Exercise: Rewrite the data from the line with "Metsä, piha, puutarha (28, 547)" up to and including the line with "Intelligens kommunikáció (HIT, TMIT, HVT)", changing "Best" to "Top" and keeping everything else the same. Return only those lines.

Entries on where items appear:
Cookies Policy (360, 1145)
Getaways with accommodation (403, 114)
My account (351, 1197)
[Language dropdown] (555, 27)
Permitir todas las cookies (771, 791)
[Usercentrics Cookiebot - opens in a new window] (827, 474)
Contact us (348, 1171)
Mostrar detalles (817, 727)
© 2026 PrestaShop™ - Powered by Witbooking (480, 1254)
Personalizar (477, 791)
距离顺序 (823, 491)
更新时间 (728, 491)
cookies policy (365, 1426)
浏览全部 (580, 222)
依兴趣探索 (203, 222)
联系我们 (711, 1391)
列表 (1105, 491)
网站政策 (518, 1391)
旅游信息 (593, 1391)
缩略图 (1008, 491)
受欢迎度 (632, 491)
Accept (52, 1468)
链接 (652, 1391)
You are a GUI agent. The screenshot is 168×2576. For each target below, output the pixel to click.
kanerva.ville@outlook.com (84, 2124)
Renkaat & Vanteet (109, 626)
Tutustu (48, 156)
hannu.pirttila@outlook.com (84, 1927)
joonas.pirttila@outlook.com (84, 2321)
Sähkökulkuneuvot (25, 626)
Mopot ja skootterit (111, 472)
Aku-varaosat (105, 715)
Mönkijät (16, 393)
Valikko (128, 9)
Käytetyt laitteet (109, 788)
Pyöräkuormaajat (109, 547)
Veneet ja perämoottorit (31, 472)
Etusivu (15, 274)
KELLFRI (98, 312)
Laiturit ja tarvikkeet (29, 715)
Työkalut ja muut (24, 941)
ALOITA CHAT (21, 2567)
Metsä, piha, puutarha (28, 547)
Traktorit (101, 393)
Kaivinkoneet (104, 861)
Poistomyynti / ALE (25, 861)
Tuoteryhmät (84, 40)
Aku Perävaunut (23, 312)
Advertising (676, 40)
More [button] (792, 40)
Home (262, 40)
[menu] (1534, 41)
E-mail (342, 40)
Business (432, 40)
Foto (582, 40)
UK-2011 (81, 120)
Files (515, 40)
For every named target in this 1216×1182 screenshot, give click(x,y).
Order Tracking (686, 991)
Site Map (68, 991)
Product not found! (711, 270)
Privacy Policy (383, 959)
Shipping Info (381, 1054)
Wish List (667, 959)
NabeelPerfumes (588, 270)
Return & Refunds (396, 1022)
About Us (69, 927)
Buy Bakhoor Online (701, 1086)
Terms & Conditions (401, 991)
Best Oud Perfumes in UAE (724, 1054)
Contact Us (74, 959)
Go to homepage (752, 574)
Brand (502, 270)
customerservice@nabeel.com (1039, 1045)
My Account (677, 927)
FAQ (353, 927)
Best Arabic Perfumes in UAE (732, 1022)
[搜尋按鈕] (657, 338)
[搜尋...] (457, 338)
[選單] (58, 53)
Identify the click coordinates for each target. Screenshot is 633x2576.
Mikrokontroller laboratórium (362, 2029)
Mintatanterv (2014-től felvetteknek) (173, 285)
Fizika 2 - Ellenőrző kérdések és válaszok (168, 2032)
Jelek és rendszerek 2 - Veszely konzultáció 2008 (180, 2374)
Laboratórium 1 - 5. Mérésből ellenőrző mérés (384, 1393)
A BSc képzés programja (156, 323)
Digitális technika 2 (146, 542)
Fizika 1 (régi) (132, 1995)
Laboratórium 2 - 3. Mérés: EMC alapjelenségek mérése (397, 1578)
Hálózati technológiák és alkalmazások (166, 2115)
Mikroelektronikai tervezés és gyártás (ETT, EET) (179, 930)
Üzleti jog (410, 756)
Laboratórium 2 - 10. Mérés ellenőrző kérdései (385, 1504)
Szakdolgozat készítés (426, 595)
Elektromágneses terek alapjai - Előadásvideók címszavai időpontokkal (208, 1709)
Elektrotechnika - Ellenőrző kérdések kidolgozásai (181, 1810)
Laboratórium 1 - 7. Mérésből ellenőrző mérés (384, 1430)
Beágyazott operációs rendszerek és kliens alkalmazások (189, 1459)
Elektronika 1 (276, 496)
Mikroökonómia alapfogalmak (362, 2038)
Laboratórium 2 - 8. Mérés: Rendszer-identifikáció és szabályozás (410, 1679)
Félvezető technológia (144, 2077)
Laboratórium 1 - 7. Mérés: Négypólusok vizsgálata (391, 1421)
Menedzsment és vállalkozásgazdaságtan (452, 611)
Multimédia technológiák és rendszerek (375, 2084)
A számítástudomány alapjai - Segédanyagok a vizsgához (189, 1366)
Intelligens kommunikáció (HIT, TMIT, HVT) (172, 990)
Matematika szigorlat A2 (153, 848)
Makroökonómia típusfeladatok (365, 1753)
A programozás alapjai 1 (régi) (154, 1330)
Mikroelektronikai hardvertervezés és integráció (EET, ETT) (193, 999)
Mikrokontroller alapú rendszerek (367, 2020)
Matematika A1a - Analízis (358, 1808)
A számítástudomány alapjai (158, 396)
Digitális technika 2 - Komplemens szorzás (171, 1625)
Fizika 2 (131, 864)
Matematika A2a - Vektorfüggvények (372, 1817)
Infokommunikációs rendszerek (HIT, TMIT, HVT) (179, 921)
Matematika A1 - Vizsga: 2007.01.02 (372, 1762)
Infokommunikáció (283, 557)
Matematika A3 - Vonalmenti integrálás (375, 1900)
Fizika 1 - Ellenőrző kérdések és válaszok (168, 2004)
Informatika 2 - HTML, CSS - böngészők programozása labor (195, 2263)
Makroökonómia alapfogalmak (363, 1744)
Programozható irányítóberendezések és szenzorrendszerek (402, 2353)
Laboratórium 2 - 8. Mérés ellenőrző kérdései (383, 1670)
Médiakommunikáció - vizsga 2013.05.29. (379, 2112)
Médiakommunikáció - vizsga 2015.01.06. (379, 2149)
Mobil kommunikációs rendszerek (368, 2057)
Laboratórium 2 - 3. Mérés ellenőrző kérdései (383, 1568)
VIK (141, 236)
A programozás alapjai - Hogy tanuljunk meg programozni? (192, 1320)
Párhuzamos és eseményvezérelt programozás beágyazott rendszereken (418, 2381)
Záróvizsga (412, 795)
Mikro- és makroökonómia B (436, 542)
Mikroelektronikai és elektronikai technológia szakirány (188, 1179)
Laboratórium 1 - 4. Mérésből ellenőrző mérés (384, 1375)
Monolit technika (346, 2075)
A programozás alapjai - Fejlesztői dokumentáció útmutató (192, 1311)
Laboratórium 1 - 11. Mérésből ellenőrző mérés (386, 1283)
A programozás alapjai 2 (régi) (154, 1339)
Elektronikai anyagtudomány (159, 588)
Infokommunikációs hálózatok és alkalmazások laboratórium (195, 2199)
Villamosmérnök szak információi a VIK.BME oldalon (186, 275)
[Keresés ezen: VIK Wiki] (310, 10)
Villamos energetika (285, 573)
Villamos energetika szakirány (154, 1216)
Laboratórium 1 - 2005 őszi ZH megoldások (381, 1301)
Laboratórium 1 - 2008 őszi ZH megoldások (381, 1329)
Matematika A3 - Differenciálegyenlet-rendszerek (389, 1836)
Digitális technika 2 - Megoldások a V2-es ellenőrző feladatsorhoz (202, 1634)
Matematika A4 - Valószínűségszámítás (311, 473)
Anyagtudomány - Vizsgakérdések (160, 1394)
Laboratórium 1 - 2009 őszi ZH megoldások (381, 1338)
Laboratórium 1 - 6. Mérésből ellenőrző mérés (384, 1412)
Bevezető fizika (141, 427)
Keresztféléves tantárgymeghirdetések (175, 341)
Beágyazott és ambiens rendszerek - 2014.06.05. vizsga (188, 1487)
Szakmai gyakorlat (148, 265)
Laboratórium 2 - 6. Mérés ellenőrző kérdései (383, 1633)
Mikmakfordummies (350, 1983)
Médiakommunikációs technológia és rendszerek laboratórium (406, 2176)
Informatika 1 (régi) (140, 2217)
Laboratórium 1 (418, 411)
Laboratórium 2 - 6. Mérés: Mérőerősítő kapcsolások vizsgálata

Answer to the exercise:
Metsä, piha, puutarha (28, 547)
Traktorit (101, 393)
Kaivinkoneet (104, 861)
Poistomyynti / ALE (25, 861)
Tuoteryhmät (84, 40)
Aku Perävaunut (23, 312)
Advertising (676, 40)
More [button] (792, 40)
Home (262, 40)
[menu] (1534, 41)
E-mail (342, 40)
Business (432, 40)
Foto (582, 40)
UK-2011 (81, 120)
Files (515, 40)
For every named target in this 1216×1182 screenshot, give click(x,y).
Order Tracking (686, 991)
Site Map (68, 991)
Product not found! (711, 270)
Privacy Policy (383, 959)
Shipping Info (381, 1054)
Wish List (667, 959)
NabeelPerfumes (588, 270)
Return & Refunds (396, 1022)
About Us (69, 927)
Buy Bakhoor Online (701, 1086)
Terms & Conditions (401, 991)
Top Oud Perfumes in UAE (724, 1054)
Contact Us (74, 959)
Go to homepage (752, 574)
Brand (502, 270)
customerservice@nabeel.com (1039, 1045)
My Account (677, 927)
FAQ (353, 927)
Top Arabic Perfumes in UAE (732, 1022)
[搜尋按鈕] (657, 338)
[搜尋...] (457, 338)
[選單] (58, 53)
Identify the click coordinates for each target. Screenshot is 633x2576.
Mikrokontroller laboratórium (362, 2029)
Mintatanterv (2014-től felvetteknek) (173, 285)
Fizika 2 - Ellenőrző kérdések és válaszok (168, 2032)
Jelek és rendszerek 2 - Veszely konzultáció 2008 (180, 2374)
Laboratórium 1 - 5. Mérésből ellenőrző mérés (384, 1393)
A BSc képzés programja (156, 323)
Digitális technika 2 (146, 542)
Fizika 1 (régi) (132, 1995)
Laboratórium 2 - 3. Mérés: EMC alapjelenségek mérése (397, 1578)
Hálózati technológiák és alkalmazások (166, 2115)
Mikroelektronikai tervezés és gyártás (ETT, EET) (179, 930)
Üzleti jog (410, 756)
Laboratórium 2 - 10. Mérés ellenőrző kérdései (385, 1504)
Szakdolgozat készítés (426, 595)
Elektromágneses terek alapjai - Előadásvideók címszavai időpontokkal (208, 1709)
Elektrotechnika - Ellenőrző kérdések kidolgozásai (181, 1810)
Laboratórium 1 - 7. Mérésből ellenőrző mérés (384, 1430)
Beágyazott operációs rendszerek és kliens alkalmazások (189, 1459)
Elektronika 1 (276, 496)
Mikroökonómia alapfogalmak (362, 2038)
Laboratórium 2 - 8. Mérés: Rendszer-identifikáció és szabályozás (410, 1679)
Félvezető technológia (144, 2077)
Laboratórium 1 - 7. Mérés: Négypólusok vizsgálata (391, 1421)
Menedzsment és vállalkozásgazdaságtan (452, 611)
Multimédia technológiák és rendszerek (375, 2084)
A számítástudomány alapjai - Segédanyagok a vizsgához (189, 1366)
Intelligens kommunikáció (HIT, TMIT, HVT) (172, 990)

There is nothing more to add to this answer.